ChatGPT maker OpenAI faces class action lawsuit over data used to train AI

SAN FRANCISCO — A California-based law firm has filed a class action lawsuit against OpenAI, alleging that the artificial intelligence company that created the popular chatbot ChatGPT committed massive breaches. The copyrights and privacy of countless people were violated when we used data collected from the internet to train our technology.

The lawsuit seeks to test a new legal theory that OpenAI violated the rights of millions of internet users when it used social media comments, blog posts, Wikipedia articles and family recipes. . The law firm Clarkson, which led the lawsuit, has filed large class-action lawsuits on issues ranging from data breaches to false advertising.

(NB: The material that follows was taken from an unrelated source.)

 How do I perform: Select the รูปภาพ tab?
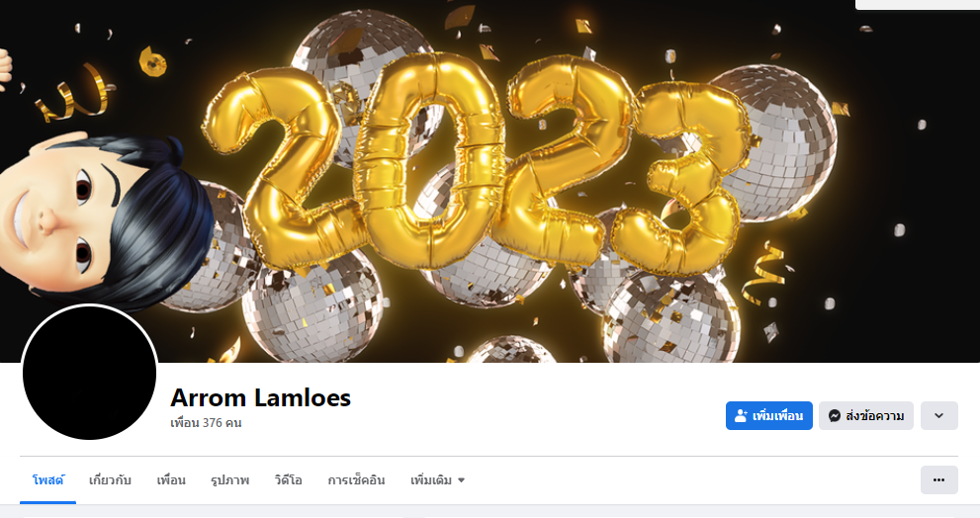pyautogui.click(x=230, y=480)
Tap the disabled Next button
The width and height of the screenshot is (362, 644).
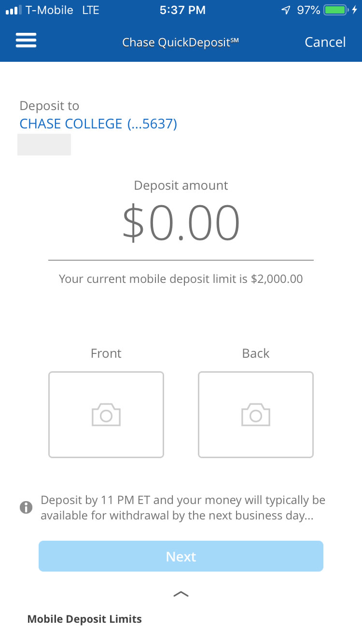pyautogui.click(x=181, y=556)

The company’s managing partner, Ryan Clarkson, said the company wants to represent “the real people whose information was stolen and exploited commercially to develop this very powerful technology.” said.

The lawsuit was filed Wednesday morning in federal court for the Northern District of California. A spokeswoman for OpenAI did not respond to a request for comment.

The lawsuit gets to the heart of a big unsolved problem with the proliferation of “generative” AI tools such as chatbots and image generators. The technology works by taking billions of words from the open internet and learning how to build inferences between them. After consuming enough data, the resulting “large scale language model” can predict what to say in response to a prompt, so you can write poetry, conduct complex conversations, and pass professional exams. You will be able to But the humans who wrote those billions of words did not consent to companies like OpenAI using them for their own benefit.

Inside a secret list of websites that make AI like ChatGPT sound smart

“All of this information is being used at scale, even though it was never intended to be used in large-scale language models,” Clarkson said. He said he would like the court to put some guardrails on how AI algorithms are trained and how people are compensated when their data is used.

The company already has a group of plaintiffs and is actively seeking more.

The legality of using data obtained from the public internet to train tools that could bring significant benefits to developers is still unclear. Some AI developers argue that using data from the internet should be considered “fair use.” This is a copyright law concept that makes an exception when the material is altered in a “transformative” way.

The fair use issue is “an open issue that will be fought in court in the coming months and years,” said Katherine Dettmer, an intellectual property attorney at the law firm Gunderson Dettmer, which primarily represents tech startups. Gardner said. UPS. Artists and other creative professionals who can prove that copyrighted work was used to train AI models may have arguments against companies using AI models, but web People who just post or comment on the site are unlikely to win damages, she said. she said.

“When you put content on a social media site or any other site, you typically give the site a very broad license that allows them to use the content in any way,” Gardner said. . “It would be very difficult for ordinary end-users to claim that they are entitled to any form of payment or compensation for using their data as part of training.”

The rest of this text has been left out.